For the purpose above I need to setup s3 connection. But UI provided by airflow isn't that intutive (http://pythonhosted.org/airflow/configuration.html?highlight=connection#connections). Any one succeeded setting up the s3 connection if so are there any best practices you folks follow?

Thanks.

599

asked Oct 07 '22 14:10

Nikhil Reddy

3 Answers

EDIT: This answer stores your secret key in plain text which can be a security risk and is not recommended. The best way is to put access key and secret key in the login/password fields, as mentioned in other answers below. END EDIT

It's hard to find references, but after digging a bit I was able to make it work.

TLDR

Create a new connection with the following attributes:

Conn Id: my_conn_S3

Conn Type: S3

Extra:

{"aws_access_key_id":"_your_aws_access_key_id_", "aws_secret_access_key": "_your_aws_secret_access_key_"}

Long version, setting up UI connection:

On Airflow UI, go to Admin > Connections
Create a new connection with the following attributes:
Conn Id: my_conn_S3
Conn Type: S3
Extra: {"aws_access_key_id":"_your_aws_access_key_id_", "aws_secret_access_key": "_your_aws_secret_access_key_"}
Leave all the other fields (Host, Schema, Login) blank.
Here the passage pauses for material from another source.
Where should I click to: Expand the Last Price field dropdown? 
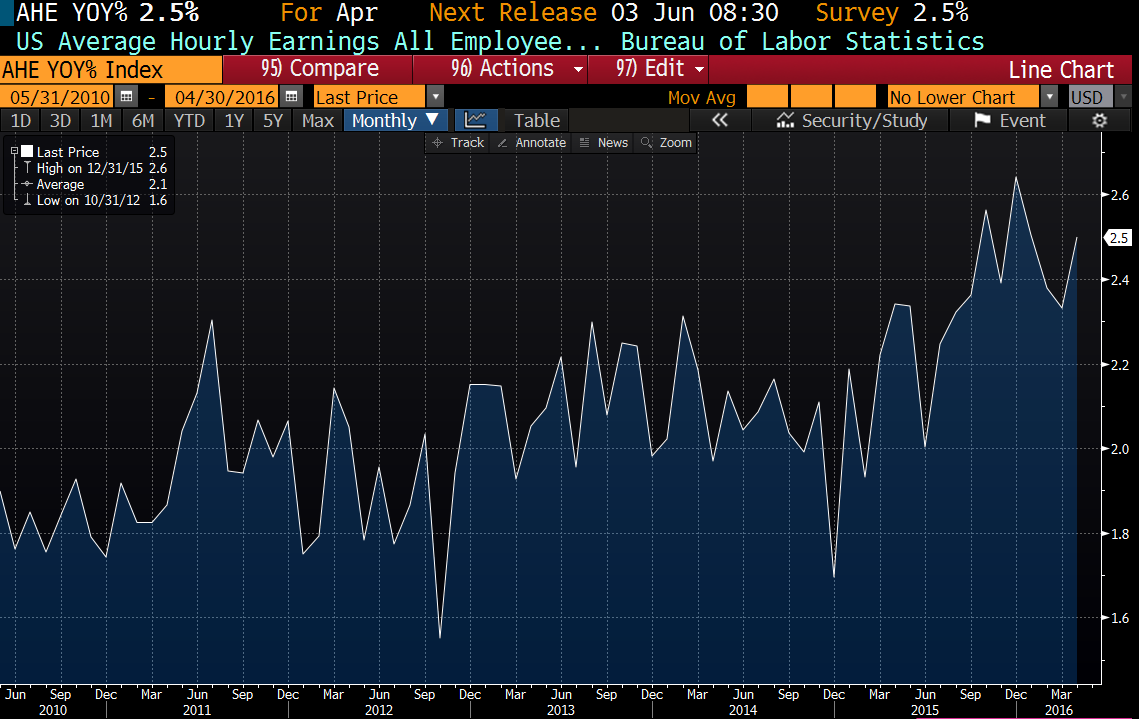435,97
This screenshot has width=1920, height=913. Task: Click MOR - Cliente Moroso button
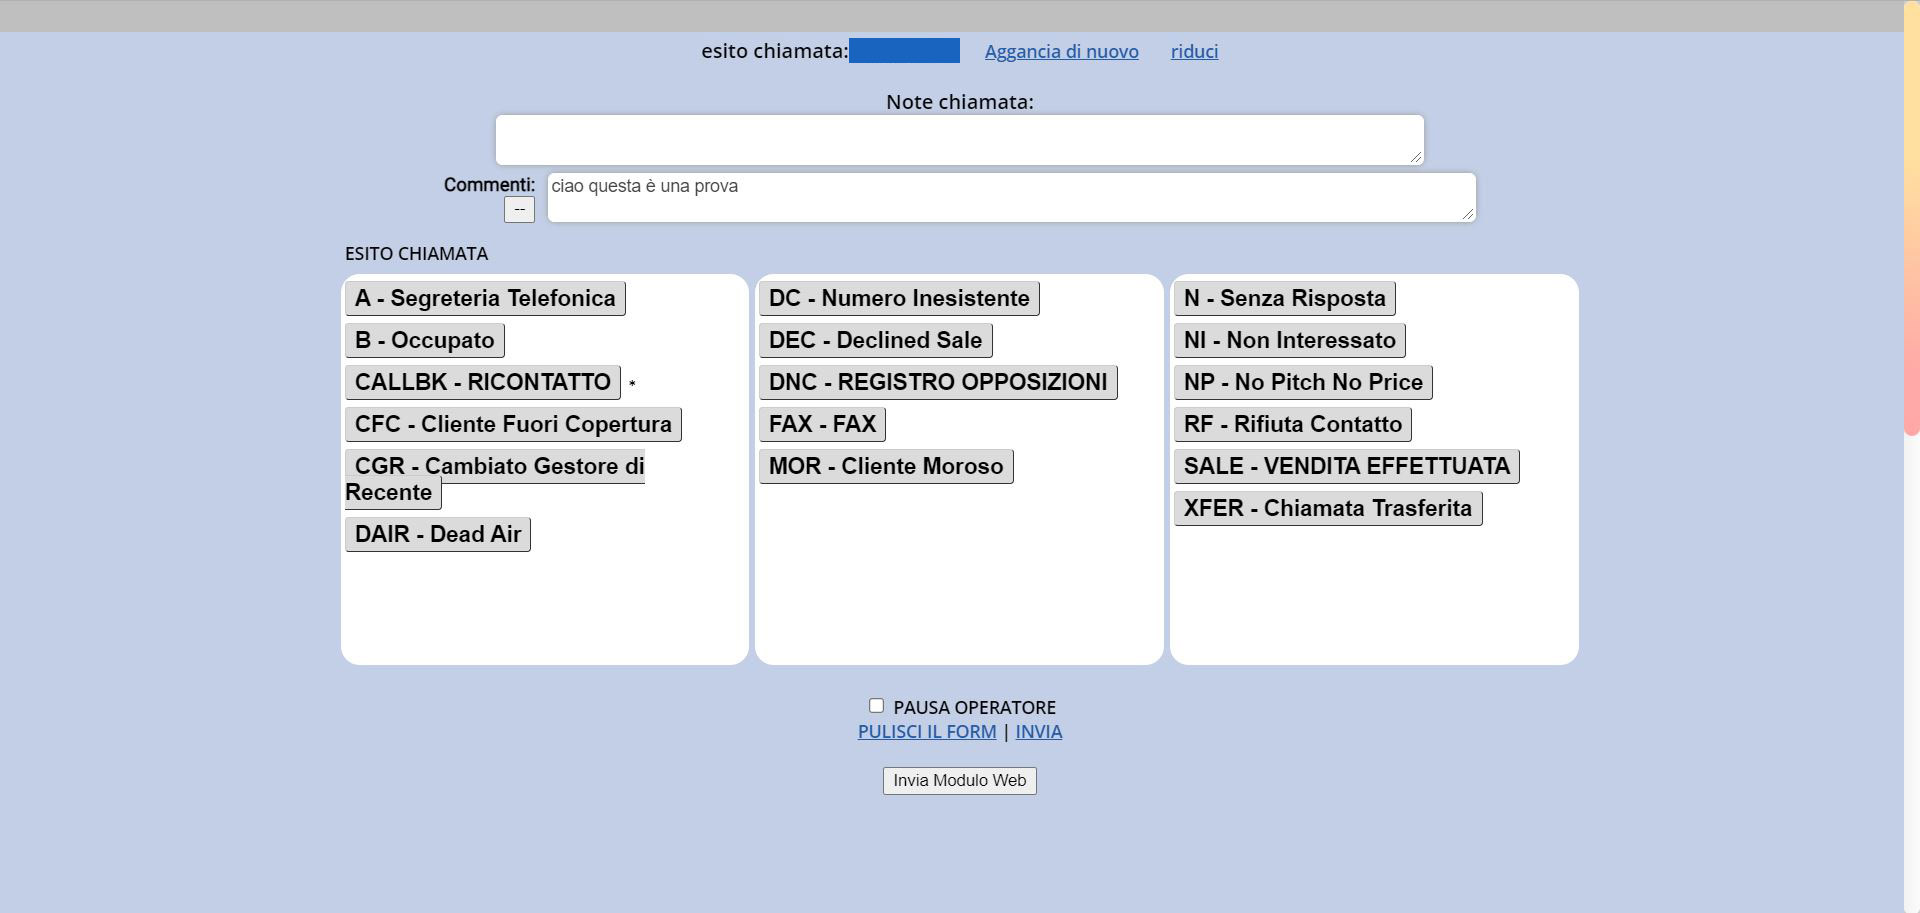tap(885, 467)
To use this connection, below you can find a simple S3 Sensor Test. The idea of this test is to set up a sensor that watches files in S3 (T1 task) and once below condition is satisfied it triggers a bash command (T2 task).

Testing

Before running the DAG, ensure you've an S3 bucket named 'S3-Bucket-To-Watch'.
Add below s3_dag_test.py to airflow dags folder (~/airflow/dags)
Start airflow webserver.
Go to Airflow UI (http://localhost:8383/)
Start airflow scheduler.
Turn on 's3_dag_test' DAG on the main DAGs view.
Select 's3_dag_test' to show the dag details.
On the Graph View you should be able to see it's current state.
'check_s3_for_file_in_s3' task should be active and running.
Now, add a file named 'file-to-watch-1' to your 'S3-Bucket-To-Watch'.
First tasks should have been completed, second should be started and finish.

The schedule_interval in the dag definition is set to '@once', to facilitate debugging.

To run it again, leave everything as it's, remove files in the bucket and try again by selecting the first task (in the graph view) and selecting 'Clear' all 'Past','Future','Upstream','Downstream' .... activity. This should kick off the DAG again.

Let me know how it went.

s3_dag_test.py ;

"""
S3 Sensor Connection Test
"""

from airflow import DAG
from airflow.operators import SimpleHttpOperator, HttpSensor,   BashOperator, EmailOperator, S3KeySensor
from datetime import datetime, timedelta

default_args = {
    'owner': 'airflow',
    'depends_on_past': False,
    'start_date': datetime(2016, 11, 1),
    'email': ['[email protected]'],
    'email_on_failure': False,
    'email_on_retry': False,
    'retries': 5,
    'retry_delay': timedelta(minutes=5)
}

dag = DAG('s3_dag_test', default_args=default_args, schedule_interval= '@once')

t1 = BashOperator(
    task_id='bash_test',
    bash_command='echo "hello, it should work" > s3_conn_test.txt',
    dag=dag)

sensor = S3KeySensor(
    task_id='check_s3_for_file_in_s3',
    bucket_key='file-to-watch-*',
    wildcard_match=True,
    bucket_name='S3-Bucket-To-Watch',
    s3_conn_id='my_conn_S3',
    timeout=18*60*60,
    poke_interval=120,
    dag=dag)

t1.set_upstream(sensor)

Main References:

https://gitter.im/apache/incubator-airflow
https://groups.google.com/forum/#!topic/airbnb_airflow/TXsJNOBBfig
https://github.com/apache/incubator-airflow

178

answered Dec 18 '22 14:12

Anselmo

Assuming airflow is hosted on an EC2 server.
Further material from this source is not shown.